*Jannes Munchmeyer1, William B Frank2, Sophie Giffard-Roisin1, David Marsan1, Anne Socquet1
(1.Univ. Grenoble Alpes, Univ. Savoie Mont Blanc, CNRS, IRD, Univ. Gustave Eiffel, ISTerre, Grenoble, France, 2.Department of Earth, Atmospheric and Planetary Sciences, Massachusetts Institute of Technology, Cambridge, MA, USA)
Keywords:Deep learning, low-frequency earthquakes, seismic swarms, subduction
Slow earthquakes play an integral role in the relaxation of tectonic stresses on the subduction interface, showing complex interactions with fast deformation. Yet understanding slow earthquakes is difficult, because they are often hidden in seismic or geodetic noise. Here, we show different ways in which deep learning on seismic data can help detecting and characterizing slow earthquakes. Deep learning enables a data driven analysis of seismic data and, over the last years, has lead to substantial improvements in earthquake seismology. We first show how deep learning allows for a step-change in seismic catalogs, and how this revealed the initiation mechanisms of the 2023 shallow slow slip event around the Copiapó ridge, Chile.

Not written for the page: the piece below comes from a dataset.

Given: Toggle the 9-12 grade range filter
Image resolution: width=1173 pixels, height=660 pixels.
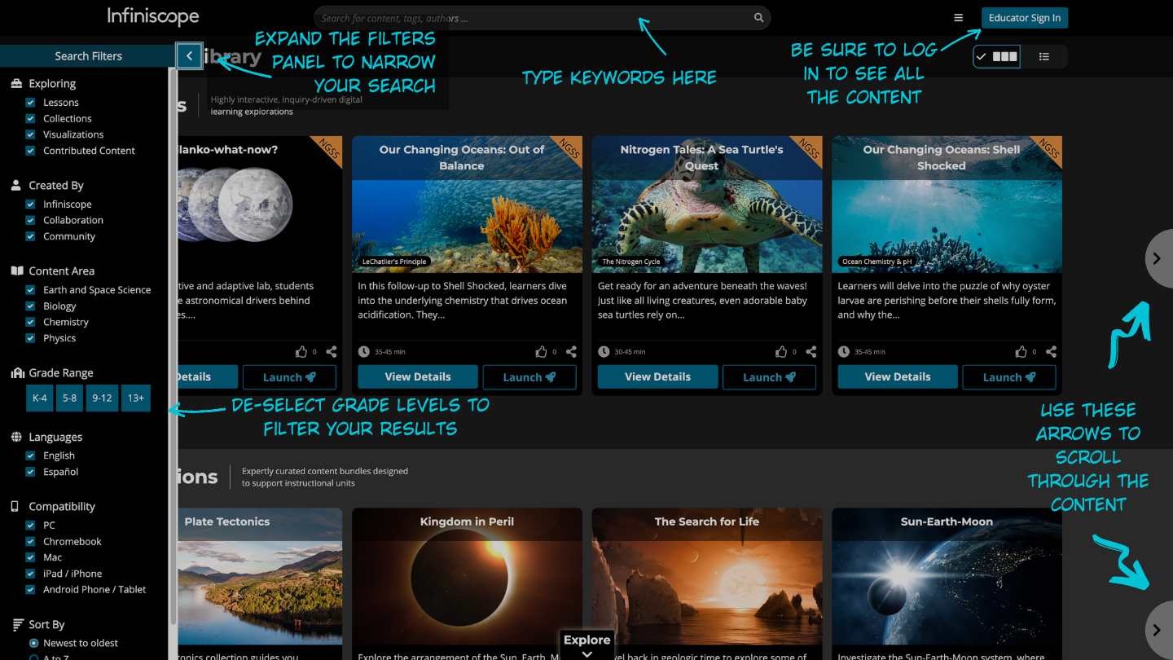Looking at the screenshot, I should coord(102,398).
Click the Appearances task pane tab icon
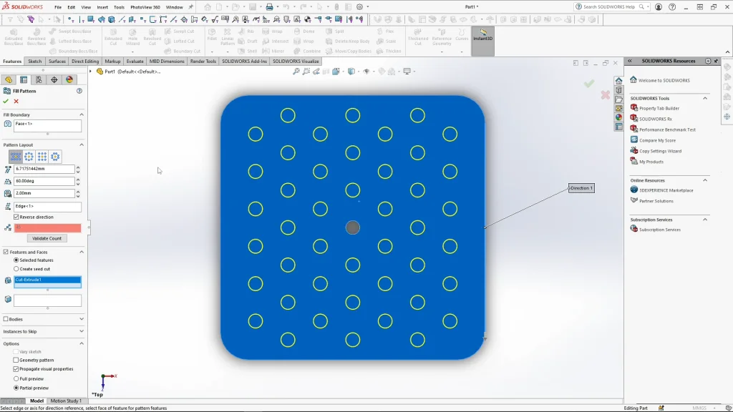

Second, we explain how deep learning can directly detect low-frequency earthquakes. Notably, we found that deep learning models transfer across world regions, e.g., models trained on data from Nankai can successfully recover low-frequency earthquakes in Japan. This points at universal waveform characteristics of low-frequency events across world regions. Lastly, we show how deep learning can also be used to show the absence of slow earthquakes. To this end, we conduct a systematic search for low-frequency earthquakes and tectonic tremors in the Atacama segement of the Chilean subduction zone, that turns up empty. We thereby provide an overview of different opportunities and challenges for the application of deep learning in the study of slow earthquakes.